Page text
* * * *
Morag MacLachlan—the ACTG’s first official communications specialist—wants to make the natural response to the mention of the network “they do good work and I want to be part of it.” This means raising the Network’s profile, communicating its objectives clearly, and associating its name powerfully with its achievements.
Raising the network’s profile will involve the sustained integration and development of social media, websites, grassroots meetings, private email groups, and personal and professional relationships to gather and distribute articles and videos that show the ACTG’s range, successes and potential. It’s a process that will help the Network’s stakeholders become better connected and better informed about how the group works, how to develop ideas into clinical trials, and why they should consider taking part in clinical trials. It’s a job that will need contributions and support from the ACTG’s members who will provide the stories to tell. And it is a job for someone with media savvy, broad communication and technical skills, and a personal commitment to the mission.
Morag has all that: she’s a generalist—as comfortable with voice work as with the written word, just as happy editing text as shooting videos— and specializes in health communications. She started out at a TV station in Maine, then worked in print journalism (winning awards in each area, including one for health reporting) before entering health communications at Beth Israel Deaconess Medical Center. Along the way, a story on the problems of treating HIV infection and epilepsy in the same patient in Zambia struck a chord, then a chance conversation pointed her towards the ACTG, and she joined the Brigham and Women’s Hospital and the Network in July.
* * * *
Information supplied

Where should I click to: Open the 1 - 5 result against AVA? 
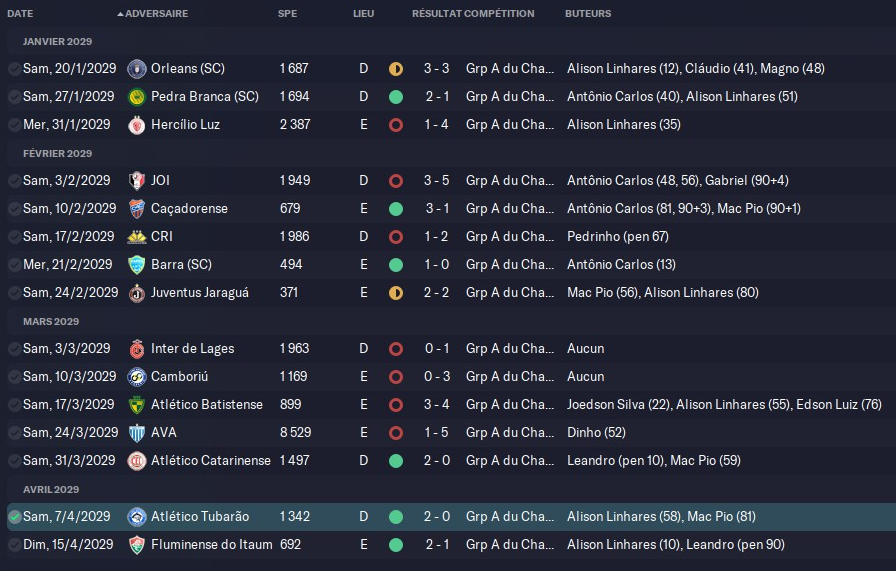click(x=435, y=433)
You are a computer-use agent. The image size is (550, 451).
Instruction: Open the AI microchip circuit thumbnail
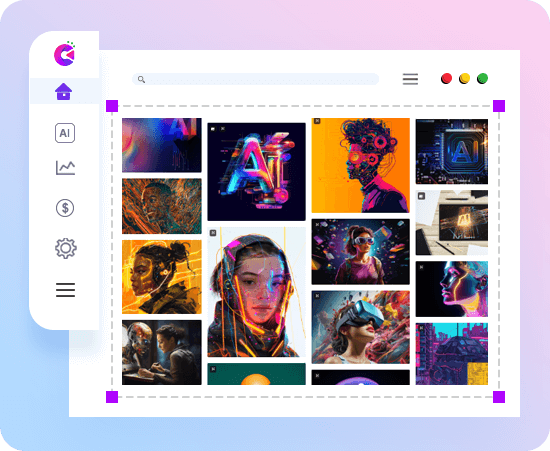pyautogui.click(x=452, y=152)
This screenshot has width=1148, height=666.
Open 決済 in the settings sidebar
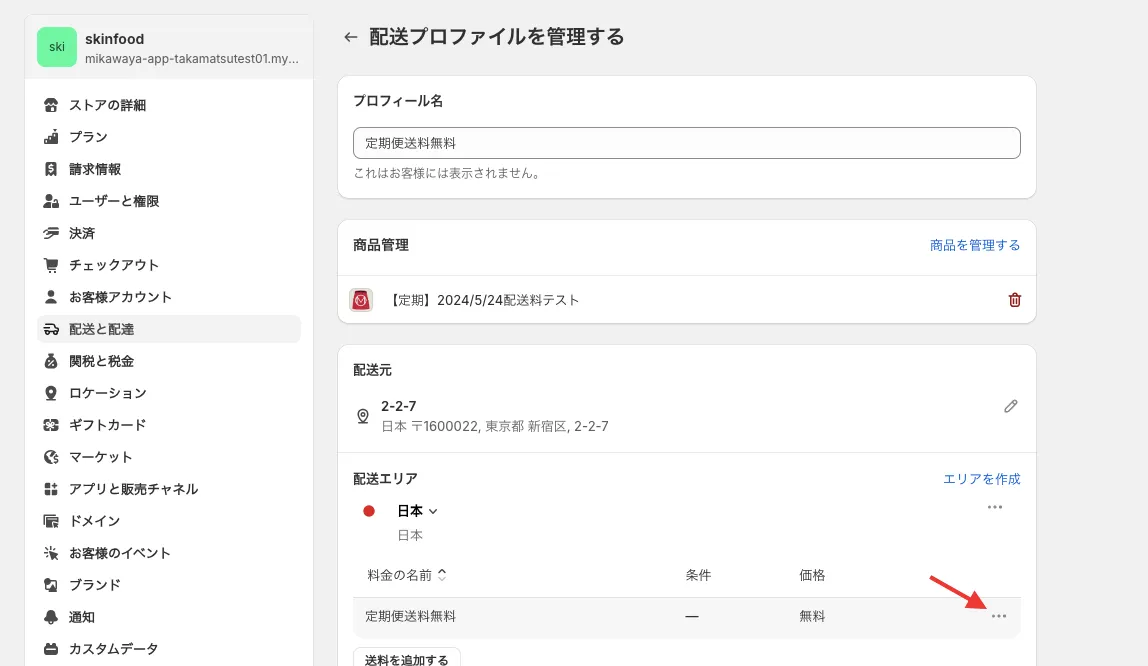[82, 233]
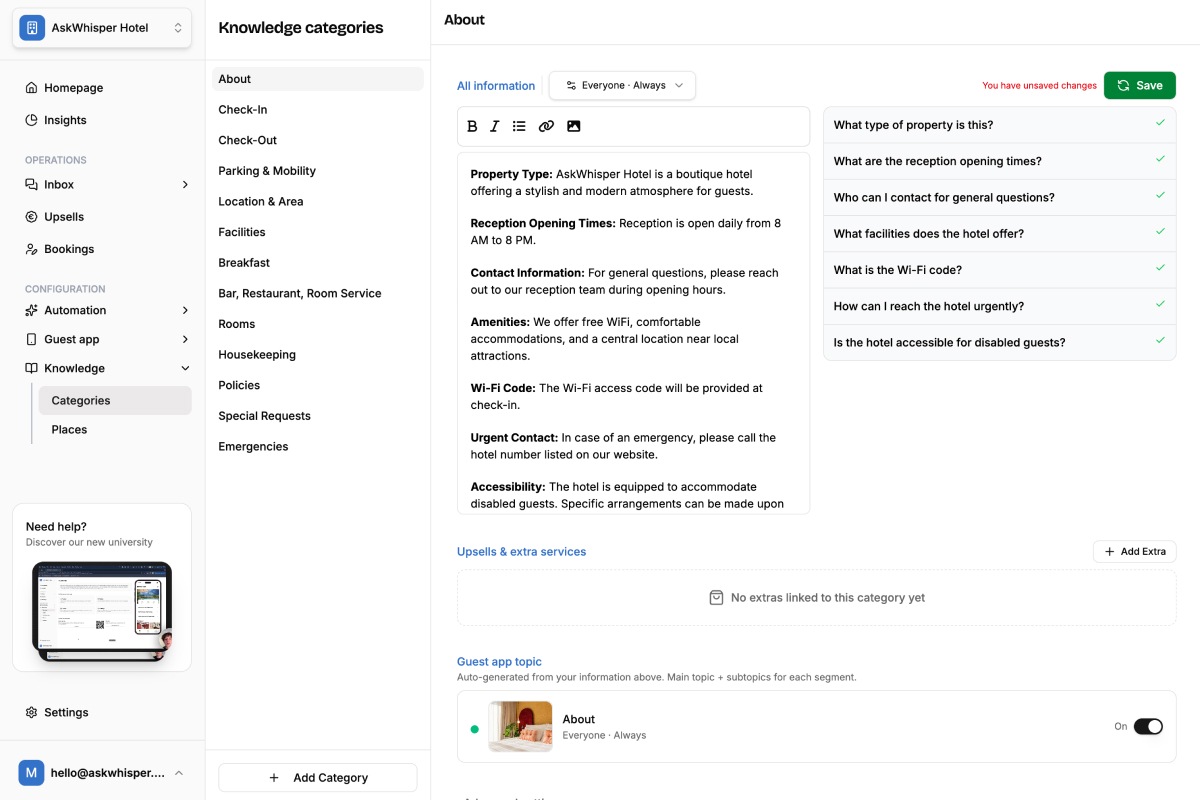
Task: Apply italic formatting in the editor
Action: coord(495,126)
* * * *
Pick up the profile of the ACTG's communications specialist where it ends and add a paragraph after its last sentence. None of the entries are needed here.

Written reply
Morag is now designing her strategy with very few preconceptions, but a great deal of help. She has met her new colleagues at the recent ACTG Annual Network Meeting. She has received phone numbers that she can call anytime, meaning that ACTG members are adding her to, rather than checking her off, their to-do lists; and heard many new ideas and suggestions that can be incorporated into network communications (advice ranging from how local activists empower the community, to the relative merits of avatars and real name accounts for online communication). So Morag is coming to know some of the talented, dedicated people who will be part of the ACTG’s message; she’d like to meet more of them, since Network communications will be about the entire ACTG—investigators, technicians, staff, analysts, participants, activists—because, as Morag says, “you can’t go wrong if you highlight the whole team.”